1882 - Crime -- Jesse James dies April 3, 1882 at age 34 of a gunshot wound in the back of the head. A fugitive since the Northfield, Minnesota, bank robbery attempt of 1876, James had been living quietly at St. Joseph, Missouri, under the name Thomas Howard. The governor had offered a large reward for the capture of James dead or alive, James had befriended fellow outlaw Robert Ford, who had shot him to get the reward, and his murder inspired a ballad that would make future generations regard James as a Robin Hood figure.

The Hatfield-McCoy feud that had simmered for years in the southern Appalachians of West Virginia and eastern Kentucky boiled over in the election day shooting of Kentucky storekeeper Ellison Hatfield, brother of William Anderson "Devil Anse" Hatfield, 43, who mortally wounded Harmon McCoy of the Union Army while fighting with Confederate forces in the Civl War.
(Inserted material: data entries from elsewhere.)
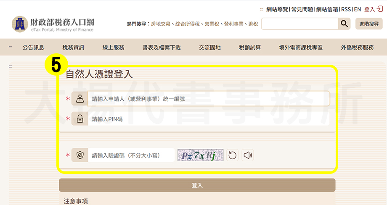
Task: Open the 稅務資訊 menu
Action: coord(73,47)
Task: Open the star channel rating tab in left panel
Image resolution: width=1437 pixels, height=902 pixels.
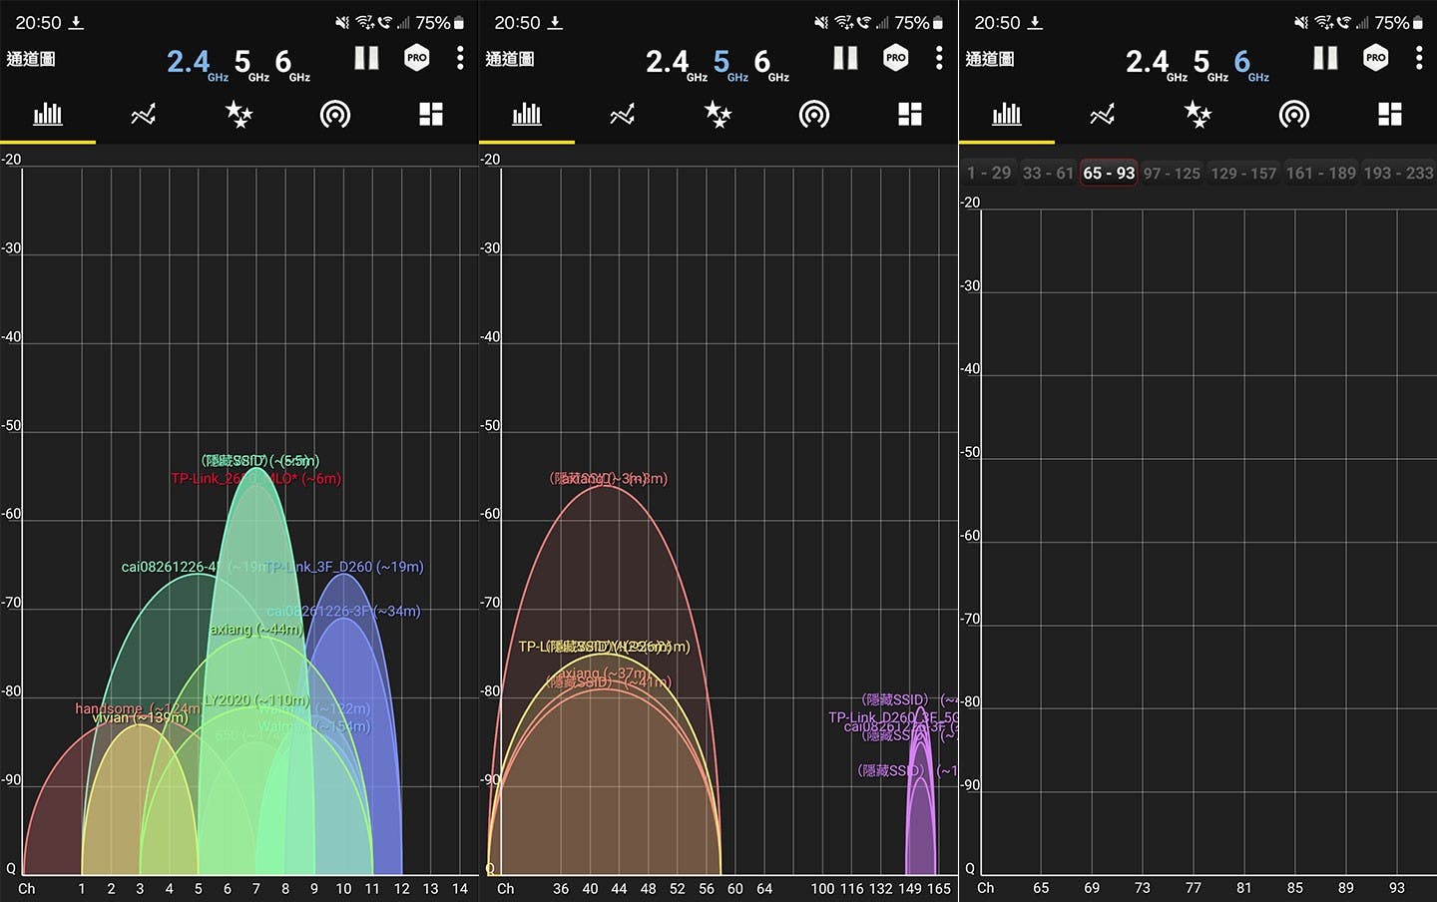Action: tap(239, 115)
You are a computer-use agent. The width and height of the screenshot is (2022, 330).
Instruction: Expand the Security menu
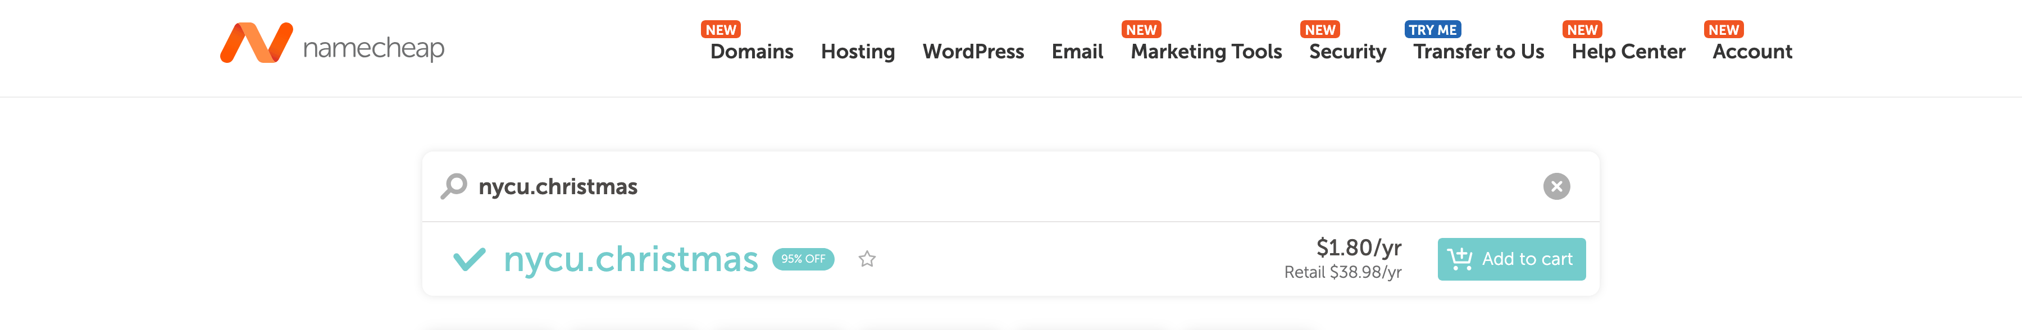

Hatfield's son Johnse had precipitated the quarrel by attempting to elope with Randall McCoy's daughter Rosanna, and when Ellison Hatfield died of his wounds three of McCoy's sons, captured earlier by an armed posse under Anse Hatfield, were murdered in retaliation, beginning a blood-bath that would continue for years as local influence was used to obtain quick release of any arrested participants.

Kentucky authorities would invade West Virginia in 1888 and would seize several Hatfields, ending open warfare between the clans. "Devil Anse" Hatfield would live until late in 1921.